Start of Recorded information

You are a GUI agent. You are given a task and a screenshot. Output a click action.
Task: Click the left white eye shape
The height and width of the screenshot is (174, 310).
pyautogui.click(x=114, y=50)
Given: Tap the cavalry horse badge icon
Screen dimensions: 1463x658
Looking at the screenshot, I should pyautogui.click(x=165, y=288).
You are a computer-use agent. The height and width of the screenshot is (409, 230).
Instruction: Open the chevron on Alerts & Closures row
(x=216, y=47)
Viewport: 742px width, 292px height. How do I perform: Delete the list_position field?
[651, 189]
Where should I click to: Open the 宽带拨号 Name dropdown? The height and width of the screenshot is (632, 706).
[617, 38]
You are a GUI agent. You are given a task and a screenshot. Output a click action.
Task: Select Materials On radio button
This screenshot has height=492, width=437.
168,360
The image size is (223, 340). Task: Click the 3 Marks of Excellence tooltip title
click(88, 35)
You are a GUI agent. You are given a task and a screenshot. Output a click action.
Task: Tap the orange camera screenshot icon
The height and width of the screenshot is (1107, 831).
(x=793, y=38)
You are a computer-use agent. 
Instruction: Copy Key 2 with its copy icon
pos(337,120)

End of Recorded information

Up to and including the line with "Given: Tap the cavalry horse badge icon", please return the records exactly, beginning from their first line.

You are a GUI agent. You are given a task and a screenshot. Output a click action.
Task: Click the left white eye shape
The height and width of the screenshot is (174, 310).
pyautogui.click(x=114, y=50)
Given: Tap the cavalry horse badge icon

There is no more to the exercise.